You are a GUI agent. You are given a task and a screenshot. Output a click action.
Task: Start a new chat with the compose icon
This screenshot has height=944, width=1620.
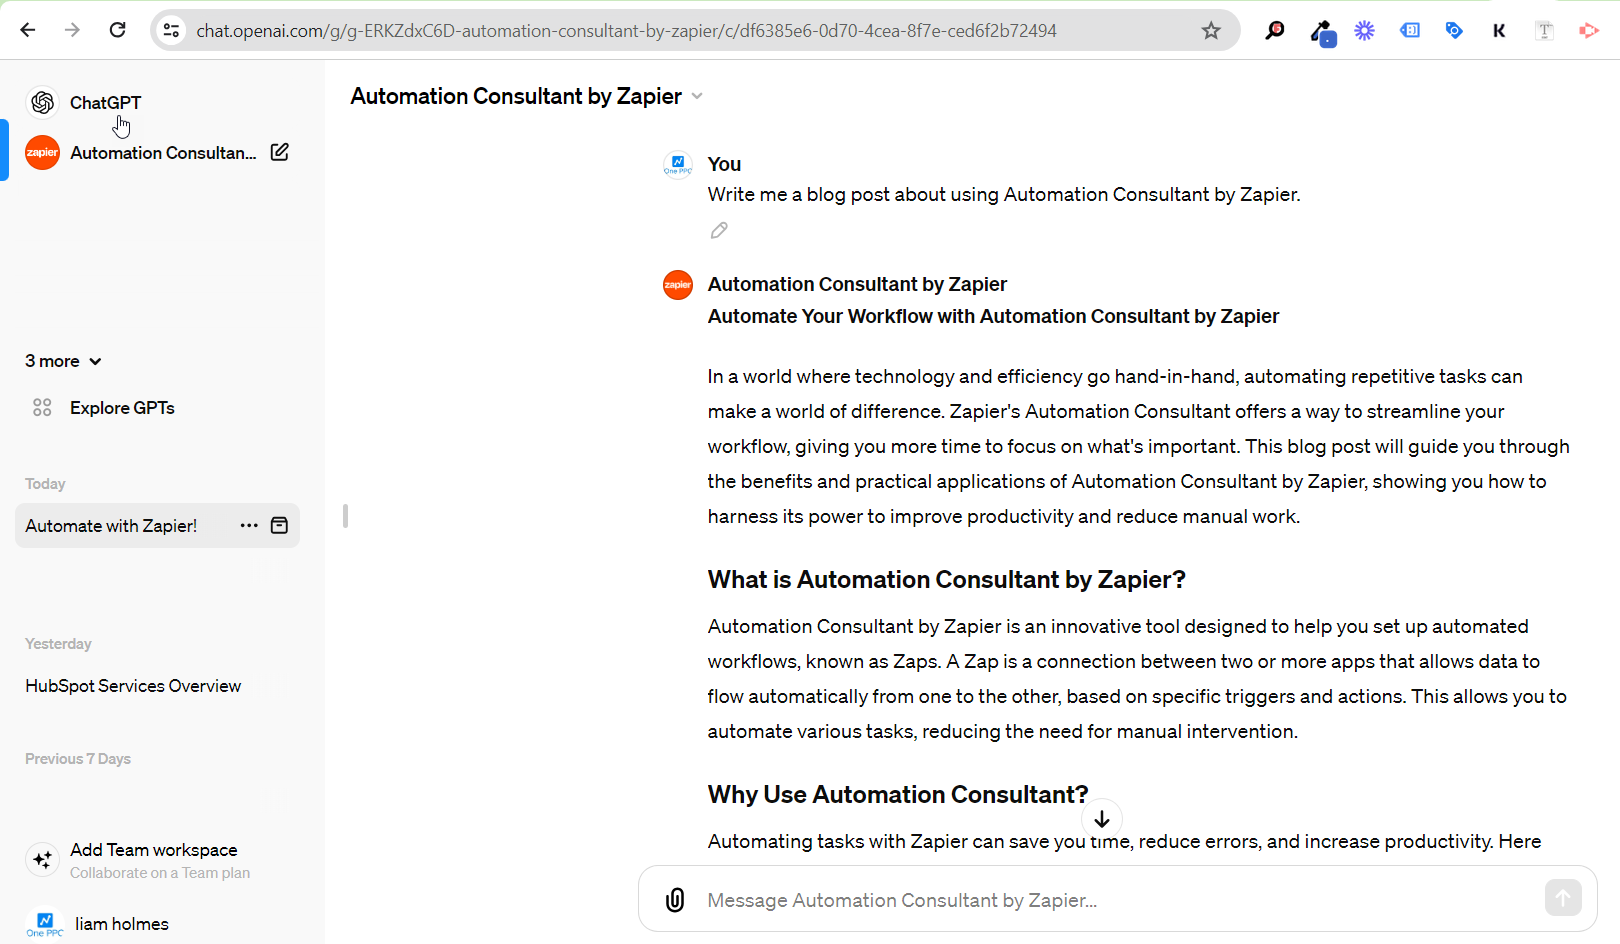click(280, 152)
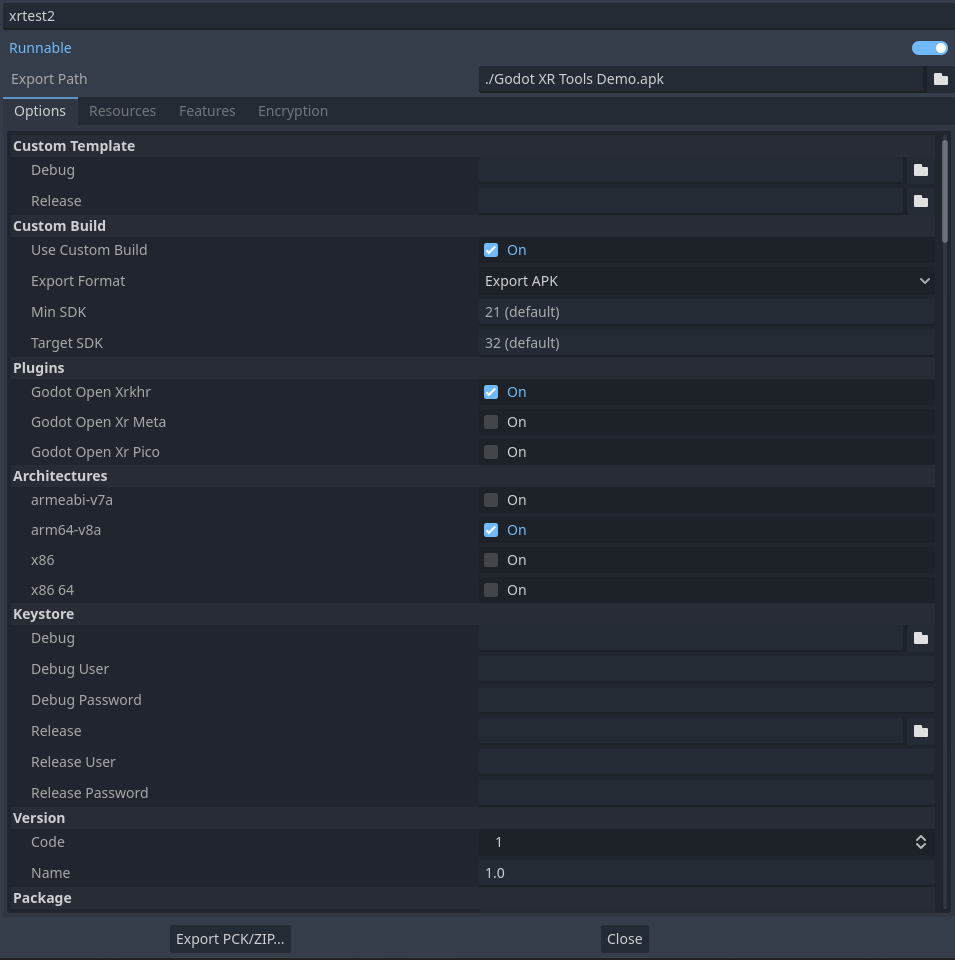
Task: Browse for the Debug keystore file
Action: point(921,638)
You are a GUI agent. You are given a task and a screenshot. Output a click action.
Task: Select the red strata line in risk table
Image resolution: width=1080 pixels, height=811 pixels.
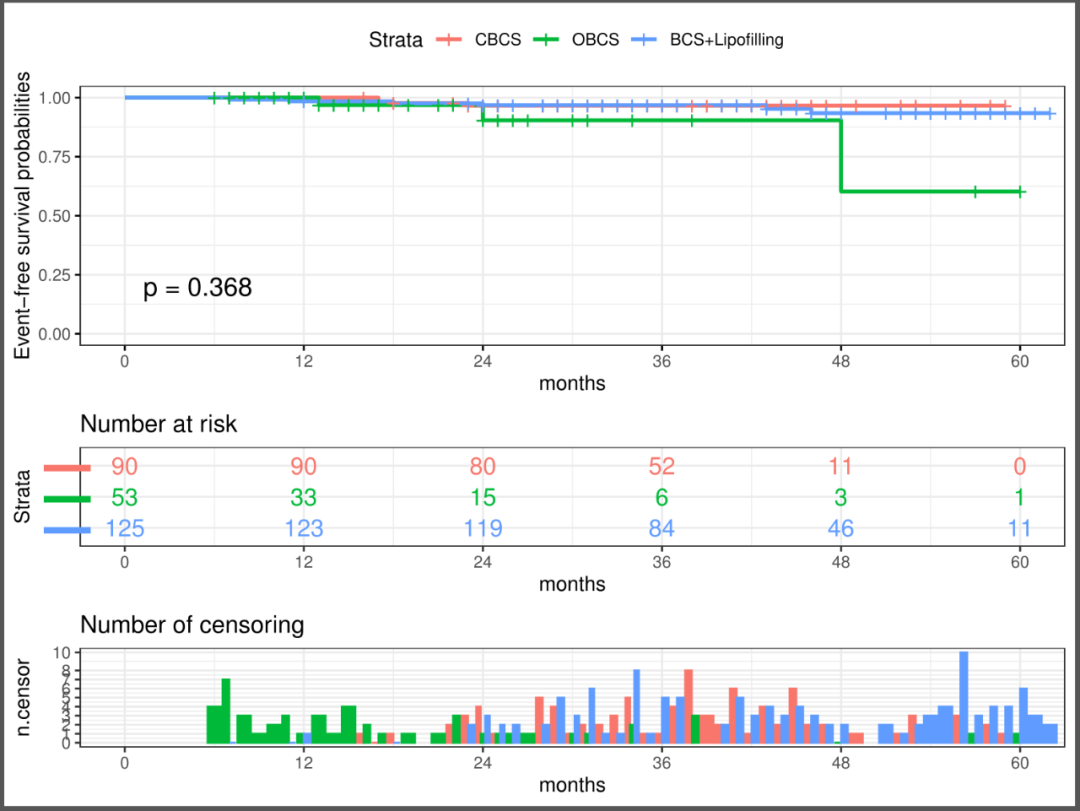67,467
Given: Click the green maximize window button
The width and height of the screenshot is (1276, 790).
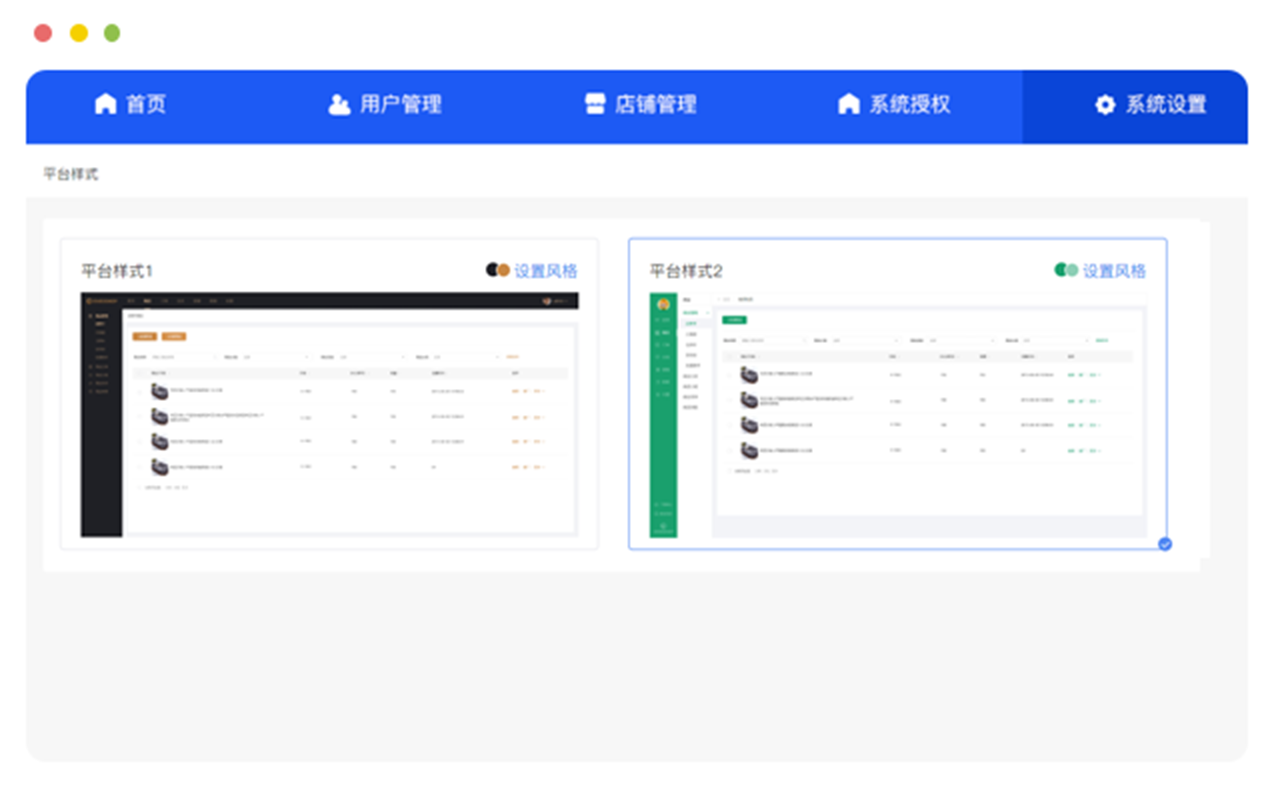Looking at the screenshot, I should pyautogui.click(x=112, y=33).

- Exercise brief -
Your task is to restate word for word the lines from the one containing "Task: Start a new chat with the compose icon" through the last line of the data, both ends included, with no pictures.

- Answer below -
Task: Start a new chat with the compose icon
This screenshot has height=944, width=1620.
click(280, 152)
Task: Browse for the Debug keystore file
Action: point(921,638)
You are a GUI agent. You are given a task and a screenshot. Output a click action.
Task: Select the red strata line in risk table
Image resolution: width=1080 pixels, height=811 pixels.
67,467
Given: Click the green maximize window button
The width and height of the screenshot is (1276, 790).
Looking at the screenshot, I should pyautogui.click(x=112, y=33).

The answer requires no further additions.